| Excerpted text |
%%
From: Udo Diekmann <udo456_at_yahoo.com>
Date: 20 Feb 2003 12:42:57 -0800
Message-ID: <5757f268.0302201242.39bdbd7@posting.google.com>


JusungYang_at_yahoo.com (Jusung Yang) wrote in message news:<130ba93a.0302192205.5e192c08_at_posting.google.com>...
> Well, I may ask you where you heard that from. Analytical functions
> provide "windowing" capability that is either difficult or impossible
> to achieve with regular SQL. I would suggest that you read up on the
> ORACLE DOC and see what it is all about. With analytical functions you
> can calculate aggregates, such as SUM, in many different ways. You can
> even massage it so that it gives you the same output as your regular
> aggregate SQLs. But it really serves no purpose.
>
> - Jusung Yang

Where I got it from was Tom Kyte's Expert One on One. He has a whole chapter devoted to analytic functions, and his main point from very his first example is:

"You get the same exact answer from both queries, but what a difference these [analytic] functions can make. The run time is man times longer [with the standard query] and the number of logical I/Os is increased by many orders of magnitude. The analytical functions processed the resultset using significantly fewer resources and an astoundingly reduced amount of time [>90% execution improvement in his example]."

So this piqued my curiosity and thus the question about performance.

Thanks for the help and translation, the same analytic query provided improved performance in my own case (> 1.2M rows) by 25%.

I wonder if anyone has any knowledge of caching and analytic queries. It does seem that the amount of time to re-execute the analytic query is quite fixed (no noticable subsequent improvement), whereas repeated standard queries seem to show evidence of caching (substantial improvement).
%%
| Material provided |
%%
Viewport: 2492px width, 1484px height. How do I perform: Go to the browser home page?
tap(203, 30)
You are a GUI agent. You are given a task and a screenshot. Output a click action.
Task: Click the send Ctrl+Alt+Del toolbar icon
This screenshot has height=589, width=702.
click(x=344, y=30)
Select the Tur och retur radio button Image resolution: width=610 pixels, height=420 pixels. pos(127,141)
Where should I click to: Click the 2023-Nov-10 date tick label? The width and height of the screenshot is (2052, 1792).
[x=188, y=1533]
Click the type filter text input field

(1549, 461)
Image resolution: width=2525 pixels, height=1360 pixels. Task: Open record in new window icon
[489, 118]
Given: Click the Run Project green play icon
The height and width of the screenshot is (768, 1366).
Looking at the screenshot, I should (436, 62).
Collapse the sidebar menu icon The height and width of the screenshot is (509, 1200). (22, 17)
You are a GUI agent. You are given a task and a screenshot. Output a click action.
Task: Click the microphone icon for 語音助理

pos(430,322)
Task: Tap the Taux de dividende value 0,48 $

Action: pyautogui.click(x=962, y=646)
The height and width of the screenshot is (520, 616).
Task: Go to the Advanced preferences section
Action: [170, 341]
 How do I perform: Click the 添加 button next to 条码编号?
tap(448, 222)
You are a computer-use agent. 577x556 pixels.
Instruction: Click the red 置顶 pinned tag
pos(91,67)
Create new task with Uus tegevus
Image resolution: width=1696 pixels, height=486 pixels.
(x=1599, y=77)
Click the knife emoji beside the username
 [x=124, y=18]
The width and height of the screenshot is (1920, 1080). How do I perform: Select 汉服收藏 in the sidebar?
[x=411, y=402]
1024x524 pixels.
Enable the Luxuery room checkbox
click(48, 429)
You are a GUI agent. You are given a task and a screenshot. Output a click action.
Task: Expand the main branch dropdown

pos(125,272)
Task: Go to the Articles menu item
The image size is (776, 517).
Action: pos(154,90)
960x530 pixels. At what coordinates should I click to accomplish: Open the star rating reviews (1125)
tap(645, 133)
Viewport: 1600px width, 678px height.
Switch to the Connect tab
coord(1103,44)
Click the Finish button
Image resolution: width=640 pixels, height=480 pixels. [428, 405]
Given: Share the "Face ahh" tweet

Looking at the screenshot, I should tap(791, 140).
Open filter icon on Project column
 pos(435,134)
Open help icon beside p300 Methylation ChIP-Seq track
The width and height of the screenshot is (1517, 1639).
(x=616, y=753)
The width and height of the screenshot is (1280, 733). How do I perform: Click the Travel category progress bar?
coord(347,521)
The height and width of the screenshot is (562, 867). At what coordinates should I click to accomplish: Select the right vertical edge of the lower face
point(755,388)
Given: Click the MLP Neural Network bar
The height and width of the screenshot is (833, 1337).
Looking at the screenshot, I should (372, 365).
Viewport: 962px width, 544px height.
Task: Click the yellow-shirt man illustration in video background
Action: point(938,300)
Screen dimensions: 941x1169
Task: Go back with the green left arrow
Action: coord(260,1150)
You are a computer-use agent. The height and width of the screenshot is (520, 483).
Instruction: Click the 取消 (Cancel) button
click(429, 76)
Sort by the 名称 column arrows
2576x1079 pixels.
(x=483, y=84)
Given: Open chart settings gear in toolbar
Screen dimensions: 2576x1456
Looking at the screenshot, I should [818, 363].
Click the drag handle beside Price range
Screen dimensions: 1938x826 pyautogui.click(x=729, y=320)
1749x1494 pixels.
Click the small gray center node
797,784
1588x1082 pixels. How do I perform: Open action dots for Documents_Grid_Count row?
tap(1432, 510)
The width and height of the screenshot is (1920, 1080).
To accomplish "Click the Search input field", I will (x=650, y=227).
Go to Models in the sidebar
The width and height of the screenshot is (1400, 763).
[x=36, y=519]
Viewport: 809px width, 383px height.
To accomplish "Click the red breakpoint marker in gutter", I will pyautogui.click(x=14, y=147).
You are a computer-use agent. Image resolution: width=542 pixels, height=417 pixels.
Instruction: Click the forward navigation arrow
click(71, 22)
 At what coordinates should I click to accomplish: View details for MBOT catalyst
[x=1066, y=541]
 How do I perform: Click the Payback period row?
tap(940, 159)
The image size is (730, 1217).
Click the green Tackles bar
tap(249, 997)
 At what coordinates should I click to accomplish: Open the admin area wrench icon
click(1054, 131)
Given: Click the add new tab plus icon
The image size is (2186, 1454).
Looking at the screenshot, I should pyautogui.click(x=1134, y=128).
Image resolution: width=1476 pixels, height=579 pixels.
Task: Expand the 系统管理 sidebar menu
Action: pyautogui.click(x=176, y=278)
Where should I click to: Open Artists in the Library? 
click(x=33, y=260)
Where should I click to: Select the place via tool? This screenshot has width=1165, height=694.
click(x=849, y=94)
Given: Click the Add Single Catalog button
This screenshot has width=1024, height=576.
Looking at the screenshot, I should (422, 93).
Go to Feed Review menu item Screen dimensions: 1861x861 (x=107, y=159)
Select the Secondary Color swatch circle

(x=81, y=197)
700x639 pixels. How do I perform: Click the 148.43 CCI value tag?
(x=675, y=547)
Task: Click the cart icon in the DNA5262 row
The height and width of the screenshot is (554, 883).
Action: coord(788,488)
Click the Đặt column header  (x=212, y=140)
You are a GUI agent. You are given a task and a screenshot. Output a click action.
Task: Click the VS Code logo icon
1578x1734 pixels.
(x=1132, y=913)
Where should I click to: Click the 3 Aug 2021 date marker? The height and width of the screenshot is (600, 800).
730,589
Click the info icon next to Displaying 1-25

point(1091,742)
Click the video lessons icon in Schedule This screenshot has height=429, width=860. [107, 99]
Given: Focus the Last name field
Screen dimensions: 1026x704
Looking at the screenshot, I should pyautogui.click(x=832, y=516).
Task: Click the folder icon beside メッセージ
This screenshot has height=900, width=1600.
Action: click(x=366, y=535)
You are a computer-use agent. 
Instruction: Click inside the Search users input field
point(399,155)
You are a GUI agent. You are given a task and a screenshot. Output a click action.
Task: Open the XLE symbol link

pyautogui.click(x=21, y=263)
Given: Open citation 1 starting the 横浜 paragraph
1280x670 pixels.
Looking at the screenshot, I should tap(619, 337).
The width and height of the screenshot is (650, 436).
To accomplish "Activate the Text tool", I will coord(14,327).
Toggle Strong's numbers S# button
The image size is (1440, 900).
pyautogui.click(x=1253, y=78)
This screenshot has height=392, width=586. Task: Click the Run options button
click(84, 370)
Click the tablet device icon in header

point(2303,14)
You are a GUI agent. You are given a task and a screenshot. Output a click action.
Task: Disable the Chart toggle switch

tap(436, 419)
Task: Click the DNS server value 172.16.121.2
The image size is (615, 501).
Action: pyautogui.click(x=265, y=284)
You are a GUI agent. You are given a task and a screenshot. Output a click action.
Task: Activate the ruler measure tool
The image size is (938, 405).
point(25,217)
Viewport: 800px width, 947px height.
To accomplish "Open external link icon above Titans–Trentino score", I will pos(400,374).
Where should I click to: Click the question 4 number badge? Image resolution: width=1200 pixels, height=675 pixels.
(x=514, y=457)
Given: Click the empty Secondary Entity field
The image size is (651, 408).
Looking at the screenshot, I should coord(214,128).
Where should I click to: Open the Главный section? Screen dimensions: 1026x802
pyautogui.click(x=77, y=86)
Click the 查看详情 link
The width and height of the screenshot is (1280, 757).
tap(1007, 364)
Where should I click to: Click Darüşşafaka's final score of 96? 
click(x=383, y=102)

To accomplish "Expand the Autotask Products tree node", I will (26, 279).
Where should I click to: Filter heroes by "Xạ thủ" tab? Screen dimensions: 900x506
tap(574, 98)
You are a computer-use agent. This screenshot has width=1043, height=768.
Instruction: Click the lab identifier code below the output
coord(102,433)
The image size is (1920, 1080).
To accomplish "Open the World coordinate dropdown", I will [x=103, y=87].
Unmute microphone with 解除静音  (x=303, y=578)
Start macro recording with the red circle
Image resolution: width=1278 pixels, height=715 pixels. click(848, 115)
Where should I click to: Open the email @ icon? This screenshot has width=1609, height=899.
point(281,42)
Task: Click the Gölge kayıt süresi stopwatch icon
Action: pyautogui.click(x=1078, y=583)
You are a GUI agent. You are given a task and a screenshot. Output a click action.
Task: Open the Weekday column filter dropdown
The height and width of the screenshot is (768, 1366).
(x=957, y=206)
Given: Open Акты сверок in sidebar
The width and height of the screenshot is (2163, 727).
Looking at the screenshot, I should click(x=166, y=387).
%%
| Directions |
**a)** In the post on analytic functions, rewrite the part that opens with the words containing "Thanks for the" and closes with "caching (substantial improvement).", substituting "buffering" for "caching".
**b)** According to the post on analytic functions, by how much did the analytic query improve performance in the writer's own case?
The data comes from a separate source.

| Results for the exercise |
**a)**
Thanks for the help and translation, the same analytic query provided improved performance in my own case (> 1.2M rows) by 25%.

I wonder if anyone has any knowledge of buffering and analytic queries. It does seem that the amount of time to re-execute the analytic query is quite fixed (no noticable subsequent improvement), whereas repeated standard queries seem to show evidence of buffering (substantial improvement).

**b)** By 25%.